## EXERCISE INSTRUCTIONS
a – In the notes on the derivative, what is the process of taking the derivative called?
b – Return the part of the notes on the derivative from "Using a substitution" up to and including "(rarely) $\dot f$.", word for word.

## TEXT EXTRACT
Note: some problems are taken Rogawski 4e Calculus Early Transcendentals, the questions are not original work.

The derivative

The approximate slope of a line is defined by:

$$ \frac{\Delta f}{\Delta x} $$

We can express $\Delta f$ as $f(x) - f(a)$, and $\Delta x$ as $x - a$, so we have the slope of a line expressed as:

$$ \frac{\Delta f}{\Delta x} = \frac{f(x) - f(a)}{x - a} $$

Using a substitution of variables of $h = x - a$, we can rewrite this definition as:

$$ \frac{\Delta f}{\Delta x} = \frac{f(a + h) - f(a)}{h} $$

Now, if we perform another substitution, $x = a$, we get:

$$ \frac{\Delta f}{\Delta x} = \frac{f(x + h) - f(x)}{h} $$

This is called the difference quotient. By taking the limit of the difference quotient, we find the slope as $\Delta f \rightarrow 0$ and $\Delta x \rightarrow 0$, and we get the true (no longer approximate!) slope of a line:

$$ \frac{dy}{dx} = \lim_{h \to 0} \frac{f(x + h) - f(x)}{h} $$

Here, $\frac{dy}{dx}$ is one of the notations for the derivative - a function that gives the true slope of the line at any point. We can also notate the derivative with $\frac{df}{dx}$, $\frac{d}{dx} f(x)$, $f'(x)$, or (rarely) $\dot f$.

For instance, suppose we were to compute the derivative of $f(x) = x^2$ at $x = 2$. We have:

$$ \frac{dy}{dx} = \lim_{h \to 0} \frac{(x + h)^2 - x^2}{h} $$

Which becomes:

$$ \begin{align*} \lim_{h \to 0} \frac{(x^2 + 2hx + h^2) - x^2}{h} &= \lim_{h \to 0} \frac{2hx + h^2}{h} \\ &=\lim_{h \to 0} 2x + h \\ &= 2x \end{align*} $$

So the derivative $f'(x) = 2x$. Therefore, $f'(2) = 2(2) = 4$. Taking the derivative is a process called differentiation.

The tangent line to a curve at $x = a$ is expressed by:

$$ y-y_1 = f'(a) (x- x_1) $$

And can be computed using the derivative.

## SUPPLIED INFORMATION
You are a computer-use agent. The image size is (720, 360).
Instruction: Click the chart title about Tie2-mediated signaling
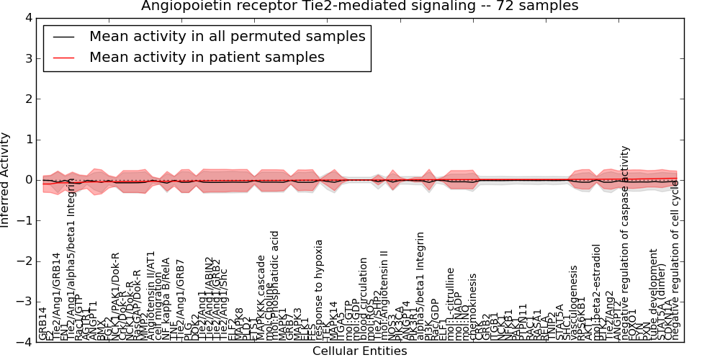(x=359, y=6)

## SOLUTIONS BELOW
a – Differentiation.

b –
Using a substitution of variables of $h = x - a$, we can rewrite this definition as:

$$ \frac{\Delta f}{\Delta x} = \frac{f(a + h) - f(a)}{h} $$

Now, if we perform another substitution, $x = a$, we get:

$$ \frac{\Delta f}{\Delta x} = \frac{f(x + h) - f(x)}{h} $$

This is called the difference quotient. By taking the limit of the difference quotient, we find the slope as $\Delta f \rightarrow 0$ and $\Delta x \rightarrow 0$, and we get the true (no longer approximate!) slope of a line:

$$ \frac{dy}{dx} = \lim_{h \to 0} \frac{f(x + h) - f(x)}{h} $$

Here, $\frac{dy}{dx}$ is one of the notations for the derivative - a function that gives the true slope of the line at any point. We can also notate the derivative with $\frac{df}{dx}$, $\frac{d}{dx} f(x)$, $f'(x)$, or (rarely) $\dot f$.